В Белостоке на вокзале нас неожиданно встретил дядя Виктор[124]
— это был муж младшей маминой сестры Цецилии, врач. Высокий и костлявый, с маленькой черной бородкой, в пенсне на близоруких глазах, он сочетал деловитость и доброту, у него была наружность земского врача и оставшиеся от студенческих годов присказки, вроде «винте ли» (вместо «видите ли»), «так-то», «как бы сказать» и тому подобное.От него мы узнали, что жену с детьми он отправил за границу на курорт, а бабушка на даче, в лесу. Он советовал поехать маме со мною в лес, а утром приедет за нами — если все будет благополучно. «Винте ли, в городе небольшое волнение, — сказал он, — поговаривают, что завтра, в воскресенье, выступит черная сотня. Я-то думаю, что ничего не будет, но… Лучше ехать сразу к бабушке в лес. Вещи оставьте на хранение на вокзале. Я сейчас найду вам извозчика».

• ИСХОДНЫЕ ДАННЫЕ
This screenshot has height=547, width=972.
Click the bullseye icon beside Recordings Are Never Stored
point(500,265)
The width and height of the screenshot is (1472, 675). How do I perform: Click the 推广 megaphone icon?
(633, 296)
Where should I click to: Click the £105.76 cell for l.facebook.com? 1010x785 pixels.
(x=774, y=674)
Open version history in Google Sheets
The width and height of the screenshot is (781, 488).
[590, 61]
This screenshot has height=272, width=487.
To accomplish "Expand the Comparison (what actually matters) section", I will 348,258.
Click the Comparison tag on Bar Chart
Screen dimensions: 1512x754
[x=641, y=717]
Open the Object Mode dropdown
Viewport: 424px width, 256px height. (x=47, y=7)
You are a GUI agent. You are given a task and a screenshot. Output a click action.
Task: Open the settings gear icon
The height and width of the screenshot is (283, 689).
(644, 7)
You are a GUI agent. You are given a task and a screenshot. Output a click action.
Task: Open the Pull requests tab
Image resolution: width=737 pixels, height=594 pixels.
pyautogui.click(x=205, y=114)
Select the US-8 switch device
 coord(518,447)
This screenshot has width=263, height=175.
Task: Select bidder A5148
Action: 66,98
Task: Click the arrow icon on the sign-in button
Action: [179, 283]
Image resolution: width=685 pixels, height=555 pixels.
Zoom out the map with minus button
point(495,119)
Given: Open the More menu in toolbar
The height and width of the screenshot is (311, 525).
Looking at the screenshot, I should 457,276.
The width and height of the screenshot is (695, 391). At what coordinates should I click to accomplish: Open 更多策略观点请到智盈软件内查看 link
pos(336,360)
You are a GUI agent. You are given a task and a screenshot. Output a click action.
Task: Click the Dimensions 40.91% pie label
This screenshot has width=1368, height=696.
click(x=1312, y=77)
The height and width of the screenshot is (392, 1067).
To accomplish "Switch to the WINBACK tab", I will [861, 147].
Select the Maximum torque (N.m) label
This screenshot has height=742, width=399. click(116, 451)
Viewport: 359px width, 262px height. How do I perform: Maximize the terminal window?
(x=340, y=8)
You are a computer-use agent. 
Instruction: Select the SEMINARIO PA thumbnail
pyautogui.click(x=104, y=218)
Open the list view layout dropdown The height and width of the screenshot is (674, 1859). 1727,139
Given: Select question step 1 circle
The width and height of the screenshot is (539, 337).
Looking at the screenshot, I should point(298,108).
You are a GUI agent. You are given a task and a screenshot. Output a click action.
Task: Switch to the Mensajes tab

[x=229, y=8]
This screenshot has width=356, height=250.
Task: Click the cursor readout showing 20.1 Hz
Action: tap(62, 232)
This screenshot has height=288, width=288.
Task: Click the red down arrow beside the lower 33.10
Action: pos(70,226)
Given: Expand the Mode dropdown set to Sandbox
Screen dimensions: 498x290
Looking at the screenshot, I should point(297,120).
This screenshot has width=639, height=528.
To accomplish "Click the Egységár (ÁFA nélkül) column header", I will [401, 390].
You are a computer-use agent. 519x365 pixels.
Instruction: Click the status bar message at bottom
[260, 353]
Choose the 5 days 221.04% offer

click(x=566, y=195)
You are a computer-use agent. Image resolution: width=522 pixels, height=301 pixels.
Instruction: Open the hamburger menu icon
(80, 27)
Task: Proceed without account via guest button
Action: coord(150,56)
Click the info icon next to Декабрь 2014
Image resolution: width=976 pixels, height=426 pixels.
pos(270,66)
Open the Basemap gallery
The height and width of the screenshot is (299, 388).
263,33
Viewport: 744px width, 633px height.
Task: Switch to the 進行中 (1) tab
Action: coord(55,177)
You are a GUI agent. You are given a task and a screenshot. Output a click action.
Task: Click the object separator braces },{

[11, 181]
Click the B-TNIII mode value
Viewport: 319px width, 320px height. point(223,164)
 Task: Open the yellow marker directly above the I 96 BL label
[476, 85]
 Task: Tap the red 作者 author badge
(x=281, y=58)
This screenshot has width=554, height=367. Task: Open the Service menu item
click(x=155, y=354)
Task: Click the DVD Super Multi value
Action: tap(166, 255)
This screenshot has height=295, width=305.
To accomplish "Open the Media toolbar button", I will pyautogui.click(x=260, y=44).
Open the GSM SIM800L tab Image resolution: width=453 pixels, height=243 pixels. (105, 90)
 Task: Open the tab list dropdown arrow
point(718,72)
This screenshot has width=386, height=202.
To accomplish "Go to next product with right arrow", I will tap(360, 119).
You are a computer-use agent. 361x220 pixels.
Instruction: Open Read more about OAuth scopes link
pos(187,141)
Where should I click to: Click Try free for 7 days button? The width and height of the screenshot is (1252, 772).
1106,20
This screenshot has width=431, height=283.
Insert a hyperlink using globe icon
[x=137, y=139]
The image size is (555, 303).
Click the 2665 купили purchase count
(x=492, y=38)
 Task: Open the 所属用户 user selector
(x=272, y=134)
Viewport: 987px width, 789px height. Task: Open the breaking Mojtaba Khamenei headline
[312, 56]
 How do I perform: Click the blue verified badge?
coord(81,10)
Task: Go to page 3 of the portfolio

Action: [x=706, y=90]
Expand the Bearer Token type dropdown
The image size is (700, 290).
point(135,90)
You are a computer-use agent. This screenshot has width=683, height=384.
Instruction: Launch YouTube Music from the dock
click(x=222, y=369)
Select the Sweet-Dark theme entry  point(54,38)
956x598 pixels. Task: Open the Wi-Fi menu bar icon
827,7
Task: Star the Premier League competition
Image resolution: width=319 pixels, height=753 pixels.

• ЗАДАНИЯ ДЛЯ ВЫПОЛНЕНИЯ
A: Кем по профессии был дядя Виктор, встретивший рассказчика с мамой на вокзале в Белостоке, судя по отрывку?
B: Какие присказки дяди Виктора, оставшиеся у него со студенческих лет, приводятся в отрывке? Перечислите все.

• ОТВЕТЫ К ЗАДАНИЯМ
A: Врачом.

B: «Винте ли», «так-то», «как бы сказать».